Objects of the Invention
It is an object of this invention to provide an improved diagnostic electrode which overcomes some of the problems and shortcomings of the prior art.
Another object of this invention is to provide an improved diagnostic electrode which is compatible with MRI techniques. Another object of this invention is to provide an improved diagnostic electrode wherein the electrical contacts are substantially devoid of iron-bearing material.
Another object of this invention is to provide an improved diagnostic electrode wherein the electrical contacts are made of a nickel-chromium alloy.
Another object of this invention is to provide an improved electrode which may incorporate a radiopaque element, the position of which is readily discernible using x-ray diagnostic techniques.
These and other important objects will be apparent from the descriptions of this invention which follow. Summarv of the Invention
An improved diagnostic electrode for use with magnetic resonance imaging techniques includes an electrode body and at least one metallic contact supported by the body. An electrical lead wire is attached to the contact for connecting the contact to a diagnostic instrument. At least the metallic contact is made of an alloy which includes nickel and chromium and is substantially devoid of iron. The electrode thereby provides substantially clear images of the location of each metallic contact when the electrode is used in conjunction with magnetic resonance imaging techniques.
In one preferred embodiment, the electrode is constructed as a depth electrode having a thin elongate electrode body made of a tubular dielectric material. Several sleeve-like metallic contacts are arranged in spaced locations along the body. In a highly preferred embodiment, both the contacts and the body are circular in cross-sectional shape. A lead wire is attached to each contact and extends through a small aperture in the wall of the body and from thence along the body interior passage in a direction away from the distal end of the electrode. Each lead wire is coated with an insulating material and the group of wires is brought to the exterior of the electrode body for connection to a diagnostic instrument. At least the metallic contact is made of a nickel-chromium alloy and a highly preferred alloy is approximately 80% nickel and 20% chromium. In another preferred embodiment, the electrode is constructed as a subdural strip electrode which has at least one, and preferably a plurality of thin, disc shaped metallic contacts arranged in spaced locations along the body. Each contact has an electrical lead wire attached to it for connecting the contact to a diagnostic instrument. The lead wires are coated with a insulating material and both the contacts and their associated wires are confined between two thin, flat flexible strips of material. One of these strips has openings formed in it at spaced locations to permit the metallic contact to touch the brain tissue and sense electrical signals from such tissue.

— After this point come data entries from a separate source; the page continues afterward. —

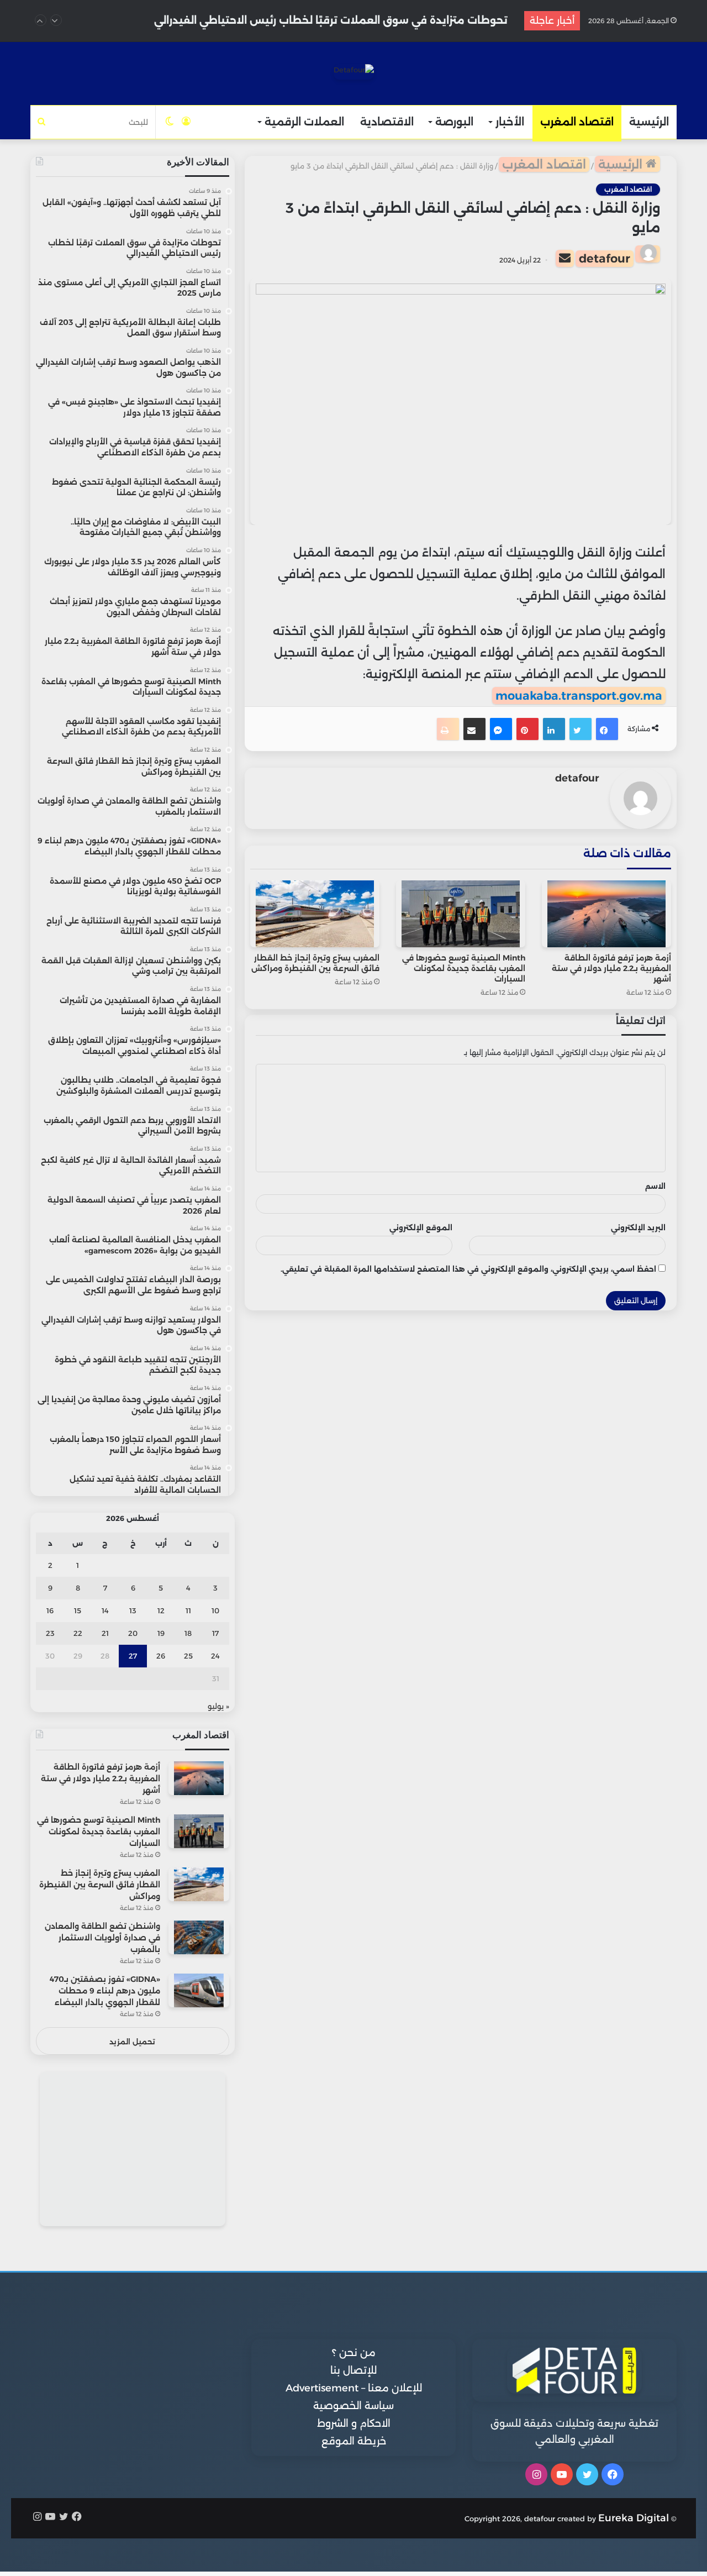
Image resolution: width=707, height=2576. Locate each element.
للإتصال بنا (353, 2370)
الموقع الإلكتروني (420, 1227)
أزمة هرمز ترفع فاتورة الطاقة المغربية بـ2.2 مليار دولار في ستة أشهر (611, 968)
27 (133, 1655)
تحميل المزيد (132, 2041)
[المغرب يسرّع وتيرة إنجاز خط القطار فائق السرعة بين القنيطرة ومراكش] (314, 913)
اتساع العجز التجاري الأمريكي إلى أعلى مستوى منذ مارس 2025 (358, 20)
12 (161, 1610)
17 (215, 1633)
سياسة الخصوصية (353, 2406)
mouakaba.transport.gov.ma (578, 695)
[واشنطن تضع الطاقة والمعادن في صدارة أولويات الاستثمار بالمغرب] (198, 1937)
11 (188, 1610)
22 (77, 1633)
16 (50, 1610)
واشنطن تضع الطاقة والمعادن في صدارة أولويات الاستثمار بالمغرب (102, 1937)
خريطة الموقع (353, 2441)
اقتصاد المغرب (577, 122)
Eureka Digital (633, 2518)
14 (105, 1610)
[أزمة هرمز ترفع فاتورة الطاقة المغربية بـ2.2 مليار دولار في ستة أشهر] (606, 913)
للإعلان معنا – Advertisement (354, 2388)
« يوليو (218, 1706)
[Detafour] (354, 72)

In still another embodiment, the electrode is constructed as a subdural grid electrode which has at least two rows of metallic contacts, each contact being spaced from one another. When so arranged, these contacts define an array. Construction of the grid electrode is similar to that of the strip electrode in that the contacts and their associated wires are confined between thin, flat flexible strips of dielectric material. One strip has openings formed in it at the location of each contact so that the bare contact may touch brain tissue and sense electrical signals from such tissue. In all of the embodiments described above, at least each metallic contact is made of a nickel-chromium alloy. Preferred alloys are substantially devoid of iron but may have trace amounts of maganese and/or silicon and other constituents as may be required to cause proper mixture of the nickel and chromium in the molten state.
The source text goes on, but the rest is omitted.